### Problem to work on
Copy exactly and only the lines running from the one that contains "Task: Click the video progress slider handle" to the final line of the data below, without the pictures.

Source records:
■ ■ ■ ■ ■
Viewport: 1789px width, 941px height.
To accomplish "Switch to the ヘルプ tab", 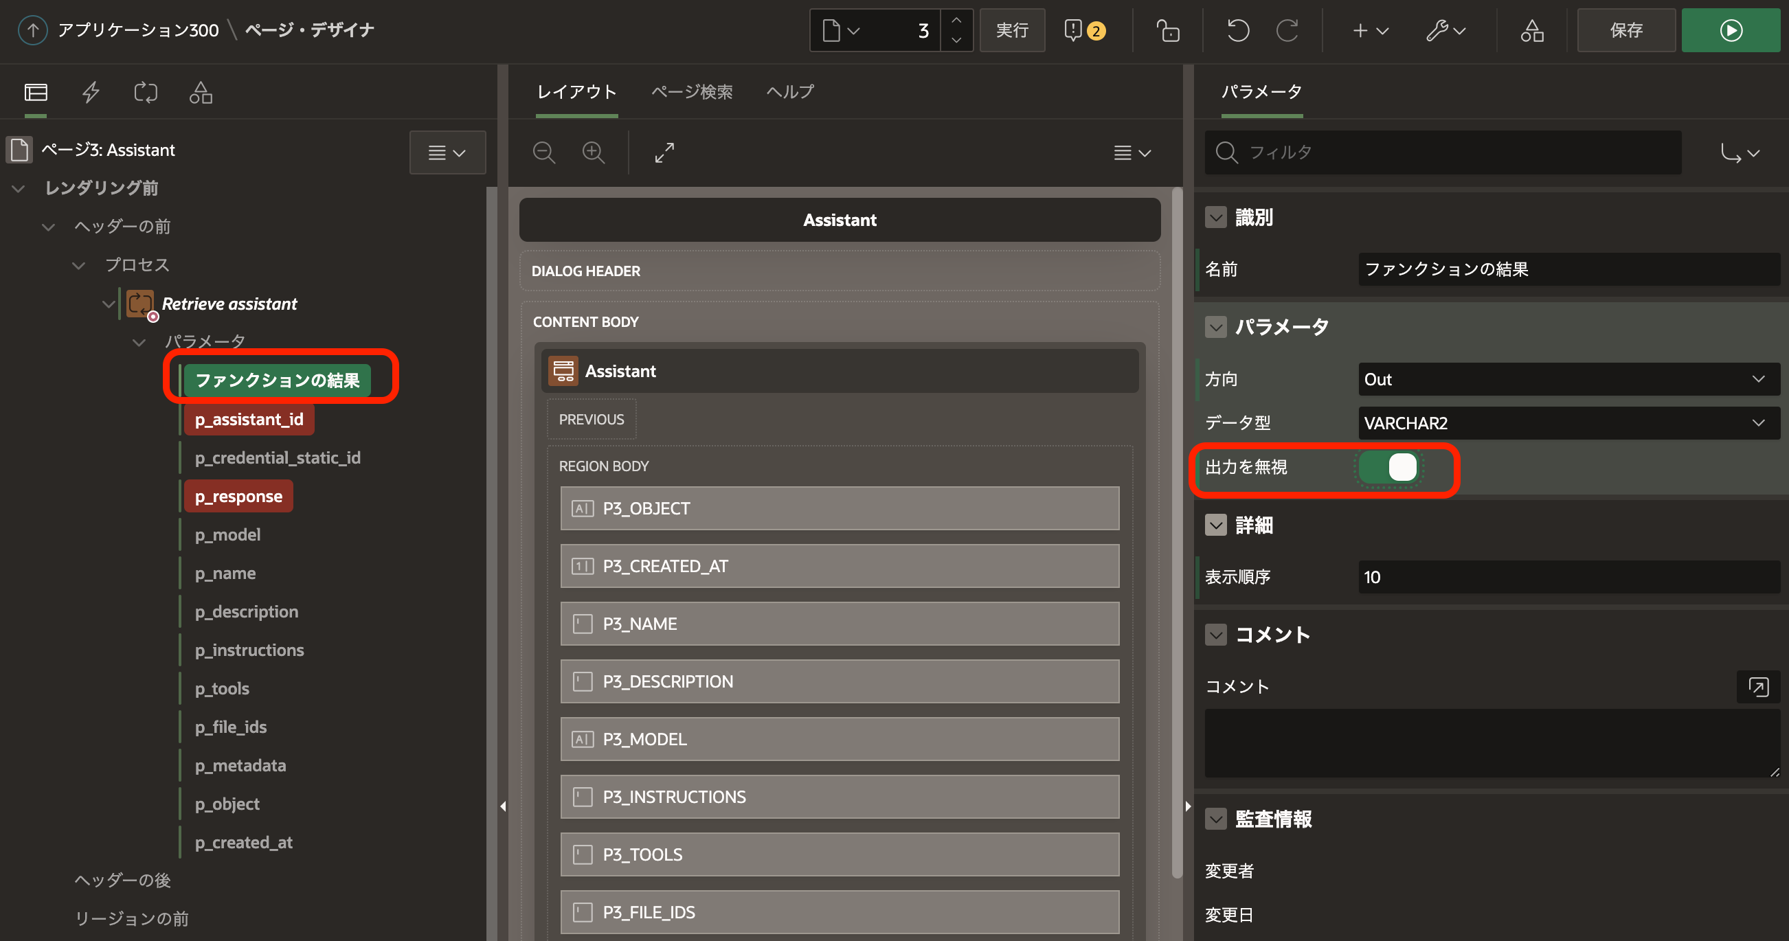I will (x=790, y=92).
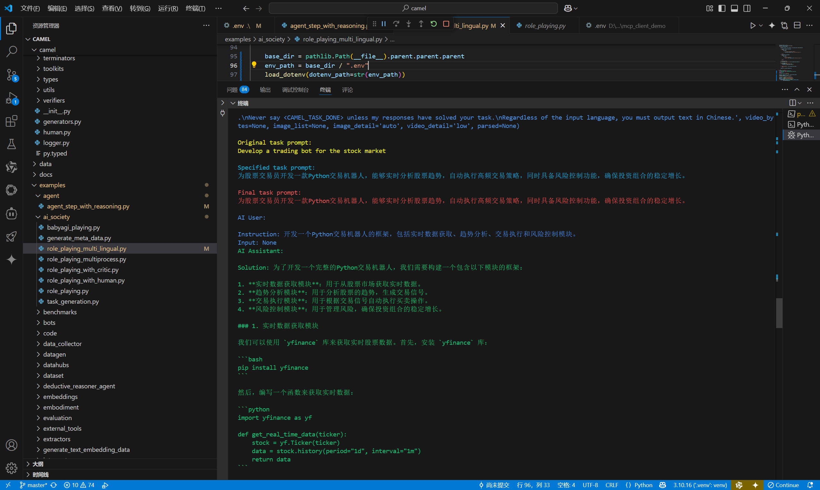The width and height of the screenshot is (820, 490).
Task: Open the Extensions view icon
Action: click(12, 121)
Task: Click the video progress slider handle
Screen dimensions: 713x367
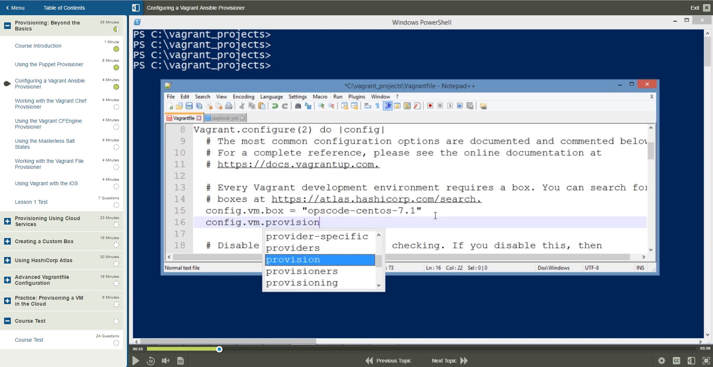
■ ■ ■ ■ ■
### Exercise result
Task: Click the video progress slider handle
Screen dimensions: 713x367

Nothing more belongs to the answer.